The Environmental Protection Agency recently decided to issue the most stringent air pollution regulations in American history. This step, along with increased enforcement of the nation's rules on water cleanliness and the move to regulate greenhouse gases under the Clean Air Act, demonstrates that this administration takes environmental protection very seriously and will use their authority to act now to improve environmental quality. This example of tough, aggressive executive leadership needs to be understood in context if we are to truly assess what the Obama Administration is actually accomplishing in the real world, as opposed to the one that exists in the electronic imagination of the 24/7 media.
The right wing attacks on President Obama are intensifying, now echoed by attacks from the left. While we may be discovering that the president is a mere mortal, I must confess that my admiration for him continues to grow. As we approach the end of his first year in office we should all prepare for the onslaught of media retrospectives to come. I know that President Obama has not ended climate change, war, hunger, or drought, but his first year in office has demonstrated the brainpower, judgment and awesome communication skills we first saw during the Presidential campaign. The accomplishments of his first year in office can be compared favorably to any new president since FDR.
I suspect that many people will disagree with that assessment, but let me start by asking, who could have done a better job? How about the cast of characters that ran the last time out? How would Mitt, Rudy, McCain, Hillary, Huckabee or Edwards be doing? While Secretary Clinton might be holding her own, I guarantee you the rest of that crowd wouldn't know what hit them.

####################

What this exercise asks:
• A. Answer these questions from the opinion piece on President Obama's first year:
(i) What did the Environmental Protection Agency recently decide to issue?
(ii) Under which act is the administration moving to regulate greenhouse gases?
(iii) Which of the previous candidates does the writer say might be holding her own?
• B. Do these statements agree with the opinion piece on President Obama's first year? For each, answer yes or no and quote the words that decide it.
(i) The writer claims President Obama has ended climate change.
(ii) The writer's admiration for the president keeps growing.
(iii) The writer compares the first year's accomplishments favorably to any new president since Lincoln.
• C. Continue the opinion piece on President Obama's first year past its last sentence.
The material has no connection to the opinion piece on President Obama's first year.

Data provided:
####################

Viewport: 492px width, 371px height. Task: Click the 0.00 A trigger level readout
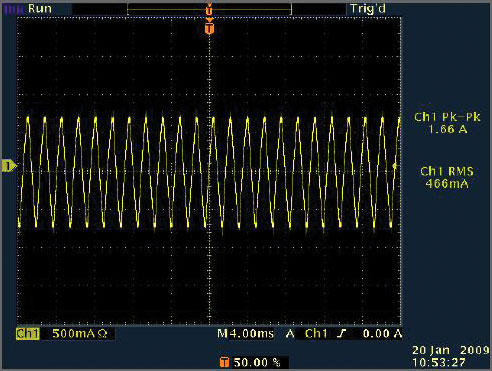click(382, 334)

####################

Results in order:
• A.
(i) The most stringent air pollution regulations in American history.
(ii) The Clean Air Act.
(iii) Secretary Clinton.

• B.
(i) No: "I know that President Obama has not ended climate change, war, hunger, or drought"
(ii) Yes: "my admiration for him continues to grow"
(iii) No: "The accomplishments of his first year in office can be compared favorably to any new president since FDR."

• C.
The year that just ended was no picnic. The new Administration faced the impact of an economy battered by a generation of financial deregulation, mindless consumption and a free market devoid of common sense rules. The president's new team is dealing with a set of crises caused by decades of disinvestment in infrastructure, science and education and a foreign policy devoid of logic and strategy.
Obama and his colleagues have restored confidence in the economy and, despite the toxic and negative politics in Washington, managed to remain cool and calm in the face of unprecedented provocation. More importantly, he is beginning to demonstrate the persistence and determination required of successful American presidents. He is also starting to show signs that he understands how to use the power of his office to set the national and even global agenda.
In case you don't see the part of the glass that's half full, let me remind you that:
- An $800 billion stimulus package was enacted, averting massive cutbacks in state and local government, providing resources to help build a green economy, and helping restore a sense of momentum to an economy on its heels. While too many people are still hurting, try to remember how scary the economy felt a year ago.
- Health care bills were passed in both houses of Congress.
- A climate bill was enacted in the House, and even without legislation EPA is moving to aggressively to regulate large polluters through the use of existing statutes.
- Due to Obama's active diplomacy, a modest climate agreement managed to emerge from the ashes of the Copenhagen conference.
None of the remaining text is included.